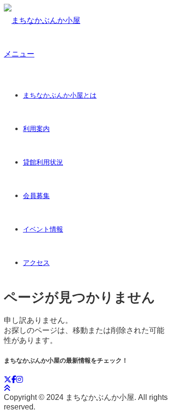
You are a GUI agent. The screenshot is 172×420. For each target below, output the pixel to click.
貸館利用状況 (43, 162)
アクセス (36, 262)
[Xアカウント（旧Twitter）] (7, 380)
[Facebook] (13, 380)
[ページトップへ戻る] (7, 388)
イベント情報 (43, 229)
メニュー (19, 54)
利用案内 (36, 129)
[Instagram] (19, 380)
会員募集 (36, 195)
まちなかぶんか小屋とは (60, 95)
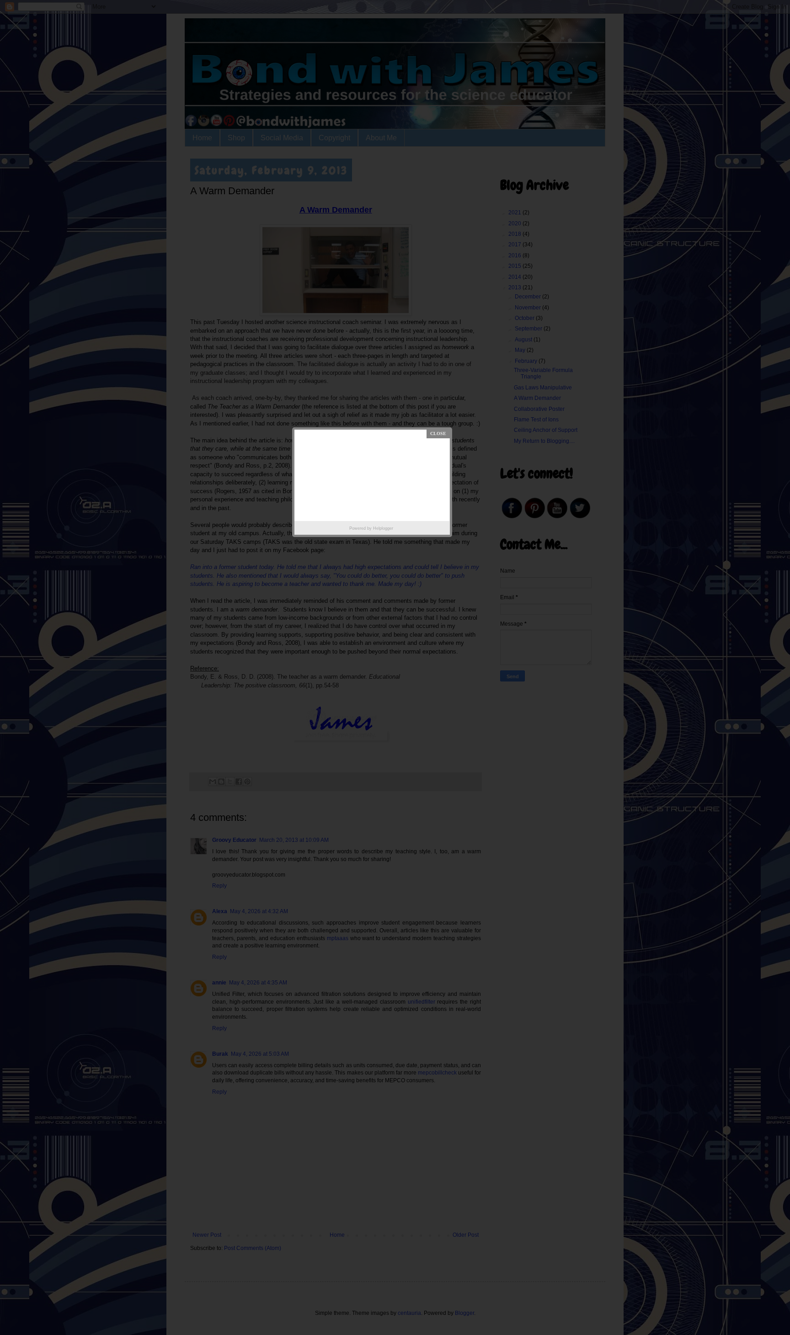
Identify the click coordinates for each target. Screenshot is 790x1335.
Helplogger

* GIVEN TASK
Please give again everything from the line containing "[ページトップへ戻る] (7, 388)" down to the end of the items, replacing "Screenshot" with "Image" and changing nothing else. Leave the pictures out of your answer.

* OUTPUT OF THE TASK
[ページトップへ戻る] (7, 388)
イベント情報 (43, 229)
メニュー (19, 54)
利用案内 (36, 129)
[Instagram] (19, 380)
会員募集 (36, 195)
まちなかぶんか小屋とは (60, 95)
Identify the click coordinates for each target. Image is 790x1335.
Helplogger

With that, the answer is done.